Request for Feedback on Governance: list_neurons pagination API

Context

The IC Protocol limits message sizes to 2MB, including responses.

Some users need to retrieve over a thousand neurons (typically empty) for various reporting purposes. They are currently unable to list them with this API because of these message size limits, as the responses would be over 2MB.

While there are workarounds, it was determined that adding paging to this API would allow it to scale better into the future, and prevent wasted computation that results in undeliverable messages.

Current Behavior

If a user sends parameter include_neurons_readable_by_caller set to true, the NNS Governance Canister will attempt to send all neurons back to the caller.

In cases where the message size limit is exceeded, the user cannot see any entries on the list, as the response will not be able to be returned through the protocol.

New Behavior

To make it easier for users to retrieve all of their neurons, we propose to serve neurons as a sequence of pages . Each page is a structure with a bounded number of neurons, specifically, at most 500 neurons would be served at a time.

The new API fields will be:

// Canid Request payload

ListNeurons {
  ... existing fields ...

  page_number: opt nat64;
  page_size: opt nat64;
}

// Candid Response payload

ListNeuronsResponse {
  ... existing fields ...

  total_pages_available : opt nat64;
}

The new field in the response payload will tell users if more requests are needed.

Most users, who only need active neurons (i.e. neurons with stake or maturity), will get all of the data with one request.

In cases where historical data is required, it will now be accessible, whereas before it was not.

This design should be friendly to users with cold-storage wallets (i.e. air-gapped keys), as they could sign all of the paged requests at the same time, and could send them concurrently as well.

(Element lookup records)
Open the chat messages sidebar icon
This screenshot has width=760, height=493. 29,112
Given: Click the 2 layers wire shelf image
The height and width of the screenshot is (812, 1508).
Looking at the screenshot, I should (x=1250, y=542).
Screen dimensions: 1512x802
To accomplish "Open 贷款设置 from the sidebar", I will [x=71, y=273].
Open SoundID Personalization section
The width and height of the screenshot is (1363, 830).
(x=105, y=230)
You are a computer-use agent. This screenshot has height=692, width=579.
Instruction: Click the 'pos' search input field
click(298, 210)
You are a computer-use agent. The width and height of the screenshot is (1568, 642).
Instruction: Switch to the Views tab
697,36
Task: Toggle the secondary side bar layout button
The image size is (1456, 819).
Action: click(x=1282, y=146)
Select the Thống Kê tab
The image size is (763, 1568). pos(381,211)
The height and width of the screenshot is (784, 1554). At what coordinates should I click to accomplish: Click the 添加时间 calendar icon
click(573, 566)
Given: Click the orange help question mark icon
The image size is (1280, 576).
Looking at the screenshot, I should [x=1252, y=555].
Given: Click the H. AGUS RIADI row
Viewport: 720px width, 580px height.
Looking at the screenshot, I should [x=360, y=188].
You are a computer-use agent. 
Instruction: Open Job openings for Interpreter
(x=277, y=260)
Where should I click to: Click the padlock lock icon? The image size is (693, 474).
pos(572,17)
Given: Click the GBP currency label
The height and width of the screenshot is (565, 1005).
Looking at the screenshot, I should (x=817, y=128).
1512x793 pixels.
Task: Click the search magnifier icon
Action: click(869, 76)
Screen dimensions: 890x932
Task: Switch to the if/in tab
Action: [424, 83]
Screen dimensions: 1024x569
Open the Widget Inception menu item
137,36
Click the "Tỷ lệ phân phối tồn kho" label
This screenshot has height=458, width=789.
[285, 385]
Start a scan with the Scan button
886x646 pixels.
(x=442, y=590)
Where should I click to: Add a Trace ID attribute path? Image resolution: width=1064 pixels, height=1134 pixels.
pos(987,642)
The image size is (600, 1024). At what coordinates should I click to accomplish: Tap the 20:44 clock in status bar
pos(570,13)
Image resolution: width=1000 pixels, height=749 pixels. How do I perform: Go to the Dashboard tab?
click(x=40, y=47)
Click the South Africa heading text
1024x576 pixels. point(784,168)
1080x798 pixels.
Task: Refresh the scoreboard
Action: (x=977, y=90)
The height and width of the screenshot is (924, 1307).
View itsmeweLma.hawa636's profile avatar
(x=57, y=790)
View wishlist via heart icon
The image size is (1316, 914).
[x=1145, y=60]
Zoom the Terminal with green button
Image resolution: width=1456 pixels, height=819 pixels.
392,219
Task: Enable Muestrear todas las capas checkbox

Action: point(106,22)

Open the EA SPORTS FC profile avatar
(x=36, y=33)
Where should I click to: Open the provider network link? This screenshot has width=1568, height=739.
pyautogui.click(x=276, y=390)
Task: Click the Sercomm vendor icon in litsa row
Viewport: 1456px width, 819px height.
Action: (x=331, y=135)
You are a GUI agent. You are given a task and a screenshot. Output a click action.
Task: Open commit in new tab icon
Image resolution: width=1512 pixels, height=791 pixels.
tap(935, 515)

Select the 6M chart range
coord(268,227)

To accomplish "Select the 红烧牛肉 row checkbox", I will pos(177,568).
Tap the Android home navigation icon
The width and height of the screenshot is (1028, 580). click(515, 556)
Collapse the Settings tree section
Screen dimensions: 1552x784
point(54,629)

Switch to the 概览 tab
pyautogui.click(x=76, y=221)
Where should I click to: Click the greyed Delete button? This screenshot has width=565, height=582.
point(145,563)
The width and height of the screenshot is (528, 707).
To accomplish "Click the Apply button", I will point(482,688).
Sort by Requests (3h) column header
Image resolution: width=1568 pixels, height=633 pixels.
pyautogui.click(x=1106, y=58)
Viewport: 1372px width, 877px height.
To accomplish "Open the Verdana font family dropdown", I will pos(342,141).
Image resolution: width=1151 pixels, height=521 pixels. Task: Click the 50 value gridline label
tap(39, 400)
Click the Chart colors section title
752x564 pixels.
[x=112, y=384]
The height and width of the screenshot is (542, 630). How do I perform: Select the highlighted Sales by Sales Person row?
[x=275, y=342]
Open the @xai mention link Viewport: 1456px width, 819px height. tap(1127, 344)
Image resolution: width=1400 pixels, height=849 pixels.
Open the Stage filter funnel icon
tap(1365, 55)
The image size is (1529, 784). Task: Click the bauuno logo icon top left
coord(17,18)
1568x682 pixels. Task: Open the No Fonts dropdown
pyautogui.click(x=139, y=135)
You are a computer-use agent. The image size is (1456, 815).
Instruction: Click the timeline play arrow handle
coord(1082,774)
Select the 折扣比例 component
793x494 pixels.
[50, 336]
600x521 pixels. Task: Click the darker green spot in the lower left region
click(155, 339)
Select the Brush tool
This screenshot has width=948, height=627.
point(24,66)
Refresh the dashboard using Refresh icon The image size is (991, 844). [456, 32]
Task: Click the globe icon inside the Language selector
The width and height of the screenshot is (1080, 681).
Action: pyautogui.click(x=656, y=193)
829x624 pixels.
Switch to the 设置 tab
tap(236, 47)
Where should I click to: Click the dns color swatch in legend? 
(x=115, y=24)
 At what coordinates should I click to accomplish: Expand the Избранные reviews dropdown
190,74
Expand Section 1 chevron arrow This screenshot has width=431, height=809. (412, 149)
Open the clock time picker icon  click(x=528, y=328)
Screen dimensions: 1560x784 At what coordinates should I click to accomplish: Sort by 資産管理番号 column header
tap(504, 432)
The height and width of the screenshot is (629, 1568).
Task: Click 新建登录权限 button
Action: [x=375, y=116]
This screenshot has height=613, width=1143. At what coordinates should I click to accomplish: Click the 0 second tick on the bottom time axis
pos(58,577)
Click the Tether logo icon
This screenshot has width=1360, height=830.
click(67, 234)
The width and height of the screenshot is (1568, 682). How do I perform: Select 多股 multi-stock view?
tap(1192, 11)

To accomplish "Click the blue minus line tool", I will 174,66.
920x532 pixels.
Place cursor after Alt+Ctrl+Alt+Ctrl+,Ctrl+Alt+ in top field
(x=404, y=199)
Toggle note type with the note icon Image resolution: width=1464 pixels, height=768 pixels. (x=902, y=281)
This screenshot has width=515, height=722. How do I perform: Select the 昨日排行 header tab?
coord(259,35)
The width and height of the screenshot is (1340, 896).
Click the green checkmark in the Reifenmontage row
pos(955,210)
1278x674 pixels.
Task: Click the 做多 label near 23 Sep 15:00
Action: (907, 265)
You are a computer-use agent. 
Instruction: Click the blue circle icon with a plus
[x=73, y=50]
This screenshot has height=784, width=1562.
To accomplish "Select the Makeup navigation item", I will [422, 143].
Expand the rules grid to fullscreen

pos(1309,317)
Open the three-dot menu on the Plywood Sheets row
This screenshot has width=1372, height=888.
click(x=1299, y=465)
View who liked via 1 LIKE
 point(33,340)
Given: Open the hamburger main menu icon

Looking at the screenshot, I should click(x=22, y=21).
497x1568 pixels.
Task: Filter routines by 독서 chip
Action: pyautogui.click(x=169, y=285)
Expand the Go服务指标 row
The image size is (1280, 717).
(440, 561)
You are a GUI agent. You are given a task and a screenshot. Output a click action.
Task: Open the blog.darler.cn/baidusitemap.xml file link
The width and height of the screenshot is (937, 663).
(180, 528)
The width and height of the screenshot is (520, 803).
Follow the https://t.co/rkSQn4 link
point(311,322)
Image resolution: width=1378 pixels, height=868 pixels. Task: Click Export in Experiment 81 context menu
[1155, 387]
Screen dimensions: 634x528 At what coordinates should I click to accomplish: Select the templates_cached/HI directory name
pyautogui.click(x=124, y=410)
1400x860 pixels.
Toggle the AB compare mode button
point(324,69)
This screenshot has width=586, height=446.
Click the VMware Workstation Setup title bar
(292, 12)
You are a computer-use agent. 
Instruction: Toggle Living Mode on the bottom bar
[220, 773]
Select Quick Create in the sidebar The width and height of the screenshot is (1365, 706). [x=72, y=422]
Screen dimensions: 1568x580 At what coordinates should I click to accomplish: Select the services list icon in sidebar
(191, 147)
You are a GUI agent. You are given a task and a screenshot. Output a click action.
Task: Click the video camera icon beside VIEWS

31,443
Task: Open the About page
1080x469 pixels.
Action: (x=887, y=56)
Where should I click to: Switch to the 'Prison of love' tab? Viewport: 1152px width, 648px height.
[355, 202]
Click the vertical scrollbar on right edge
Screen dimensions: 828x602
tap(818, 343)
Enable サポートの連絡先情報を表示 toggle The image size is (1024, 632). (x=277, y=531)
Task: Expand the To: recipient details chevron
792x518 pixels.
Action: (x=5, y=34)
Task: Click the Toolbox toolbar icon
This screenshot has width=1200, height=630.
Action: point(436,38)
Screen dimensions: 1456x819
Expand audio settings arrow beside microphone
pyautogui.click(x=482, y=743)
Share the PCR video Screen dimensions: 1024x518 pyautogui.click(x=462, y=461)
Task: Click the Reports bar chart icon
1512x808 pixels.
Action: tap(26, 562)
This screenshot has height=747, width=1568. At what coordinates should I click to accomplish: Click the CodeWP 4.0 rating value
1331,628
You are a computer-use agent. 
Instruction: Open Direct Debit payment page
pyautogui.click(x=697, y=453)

(Exercise 1)
Please swap "sidebar" for "side panel" in the records, everything from the start of the records down to the line containing "will [x=71, y=273].", and give those lines back otherwise unchanged.
(Exercise 2)
Carry on the post about the list_neurons pagination API from the point where it stops.
The text and the records have nothing to do with each other.

(Task output 1)
Open the chat messages side panel icon
This screenshot has width=760, height=493. 29,112
Given: Click the 2 layers wire shelf image
The height and width of the screenshot is (812, 1508).
Looking at the screenshot, I should (x=1250, y=542).
Screen dimensions: 1512x802
To accomplish "Open 贷款设置 from the side panel", I will [x=71, y=273].

(Task output 2)
Impact to Existing Clients / Timeline

Currently, fewer than 100 principals have more than 500 neurons, and of those, none have more than 200 active neurons.

Due to the behavior change mentioned in ListNeurons API Change - Empty Neurons, which will omit inactive neurons from the response by default, adding paging to this API should not impact users who need to retrieve their neurons, and will positively impact users who need to retrieve a large number of inactive neurons.

We believe, therefore, that there will be no negative impact of this change, and therefore, it can be rolled out quickly.

We plan to roll out this change in the NNS Governance canister as early as January 27, 2025.

Feedback Requested

Please tell us your thoughts.

If you believe there will be a problem with this plan, please comment below. All feedback is welcome.

Action Required

For users who anticipate needing to get more than 500 neurons from list_neurons, they will need to make their client aware of the paging API.

This means reading the total_pages_available field, and if its value is greater than 1, making the additional requests needed by reusing the request and adding a 0-indexed page_number (i.e. first page is page_number 0, second page is page_number 1, etc).

5 Likes

How does this impact existing clients if the new fields are not used? What will be the default behaviour if clients do not use the new fields?

Where does this max number come from? Can we use a higher upper bound number here?

Will the default behaviour for ListNeurons to try and send 2mb worth of neurons? Or will it be capped at 500 neurons and clients forced to paginate (If so I would consider this a breaking change)?

2 Likes

Again, I’d like to push for list_neurons to support searching by subaccounts. As I did here:

This would also be beneficial for clients that have many neurons and they can do their own pagination by grabbing nonces, computing the subaccount and popping them into the neuron_ids_or_subaccounts array.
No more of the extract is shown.